On Fri, 23 Jan 2015, Torvald Riegel wrote:
> Second, the current documentation for EINTR is that it can happen due to
> receiving a signal *or* due to a spurious wake-up.  This is difficult to

I don't think so. I went through all callchains again with a fine comb.

futex_wait()
retry:
	ret = futex_wait_setup();
	if (ret) {
		 /*
		  * Possible return codes related to uaddr:
		  * -EINVAL:    Not u32 aligned uaddr
		  * -EFAULT:    No mapping, no RW
		  * -ENOMEM:    Paging ran out of memory
		  * -EHWPOISON: Memory hardware error
		  *
		  * Others:
		  * -EWOULDBLOCK: value at uaddr has changed
		  */
		return ret;
	}

	futex_wait_queue_me();

	if (woken by futex_wake/requeue)
	   	return 0;

	if (timeout)
		return -ETIMEOUT;

	/*
	 * Spurious wakeup, i.e. no signal pending
	 */
	if (!signal_pending())
		goto retry;

	/* Handled in the low level syscall exit code */
	if (!timed_wait)
		return -ERESTARTSYS;
	else
		return -ERESTARTBLOCK;

Now in the low level syscall exit we try to deliver the signal

	if (!signal_delivered())
	      restart_syscall();

	if (sigaction->flags & SA_RESTART)
	      restart_syscall();

	ret_to_userspace -EINTR;

So we should never see -EINTR in the case of a spurious wakeup here.

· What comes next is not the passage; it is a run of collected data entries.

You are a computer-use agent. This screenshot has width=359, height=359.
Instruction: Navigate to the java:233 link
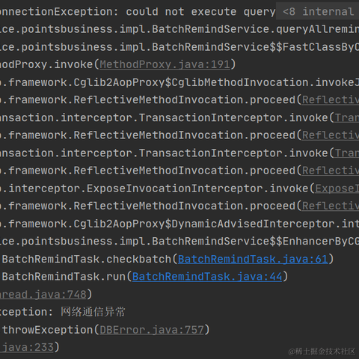coord(27,347)
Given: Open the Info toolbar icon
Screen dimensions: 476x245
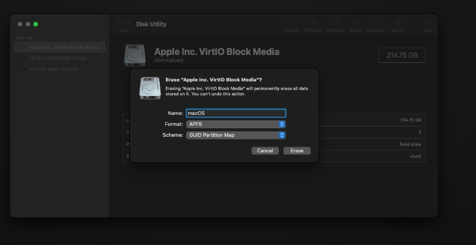Looking at the screenshot, I should 428,24.
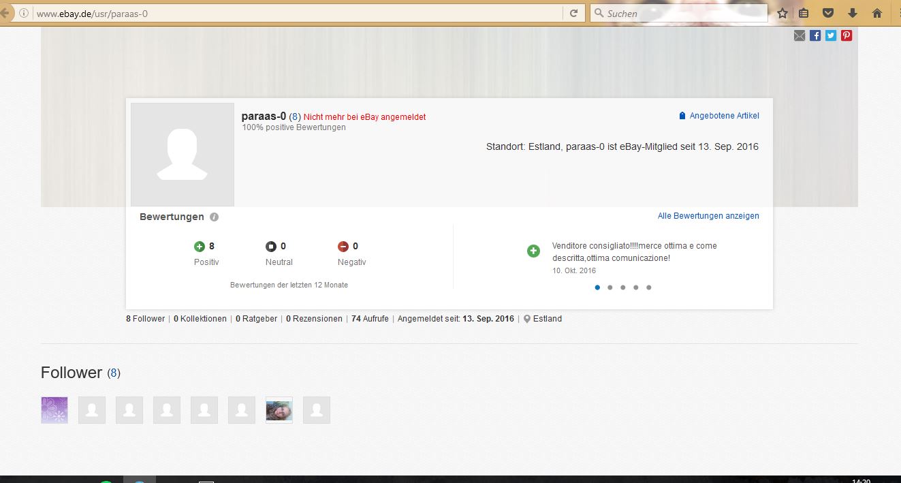
Task: Share profile on Twitter
Action: click(x=831, y=35)
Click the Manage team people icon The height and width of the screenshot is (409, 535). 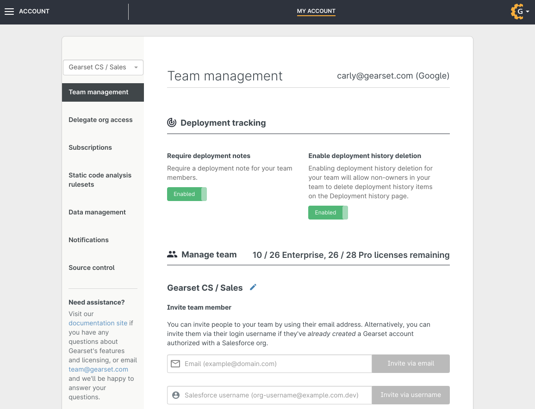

But, here is the not so good news:

 I did some archaeology. The restart handling of futex_wait() got
 introduced in kernel 2.6.22, so anything older than that will have
 the spurious -EINTR issues.

futex_wait_pi() always had the restart handling and glibc folks back
then (2006) requested that it should never return -EINTR, so it
unconditionally restarts the syscall whether a signal had been
delivered or not.

So kernels >= 2.6.22 should never return -EINTR spuriously. If that
happens it's a bug and needs to be fixed.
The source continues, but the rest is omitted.